Thymidine 3',5'-disphosphate

Thymidine 3',5'-disphosphate (Deoxythymidine 3′,5′-diphosphate; pdTp) is a selective small molecule inhibitor of staphylococcal nuclease and tudor domain containing 1 (SND1, the miRNA regulatory complex RISC subunit) and inhibits SND1 activity. Thymidine 3',5'-disphosphate exhibits anti-tumor efficacy in vivo^[1]. IC50 & Target:Staphylococcal nuclease and tudor domain containing 1, SND1^[1] In Vitro:Thymidine 3',5'-disphosphate (200 µM; 18 h) significantly reduces the expression level of p65 and p65 nuclear translocation in WT and Alb/SND1 (specific transgenic mouse overexpressing SND1) hepatocytes by inhibiting staphylococcal nuclease and tudor domain containing 1 (SND1) enzyme activity. Thymidine 3',5'-disphosphate inhibits the spherical formation of WT and Alb/SND1 hepatocytes^[1]. In Vivo:Thymidine 3',5'-disphosphate (0.8 mg/kg or 1.6 mg/kg; i.p. or i.v.; twice a week for 4 weeks) significantly inhibits xenotransplantation of human hepatocellular carcinoma in WT B6/CBA mice^[1].

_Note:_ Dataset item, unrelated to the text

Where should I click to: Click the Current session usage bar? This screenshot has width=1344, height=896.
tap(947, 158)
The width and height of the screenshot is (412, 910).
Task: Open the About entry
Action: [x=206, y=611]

Thymidine 3',5'-disphosphate (0.8, 0.16 and 0.32 mg/kg; s.c.; twice a week for 4 weeks) inhibits tumor proliferation, inflammatory reaction and the expression of tumor initiating cells (TIC) markers in adult male NSG mice. Thymidine 3',5'-disphosphate up-regulates the expression of apoptosis and selective tumor suppressor genes^[1].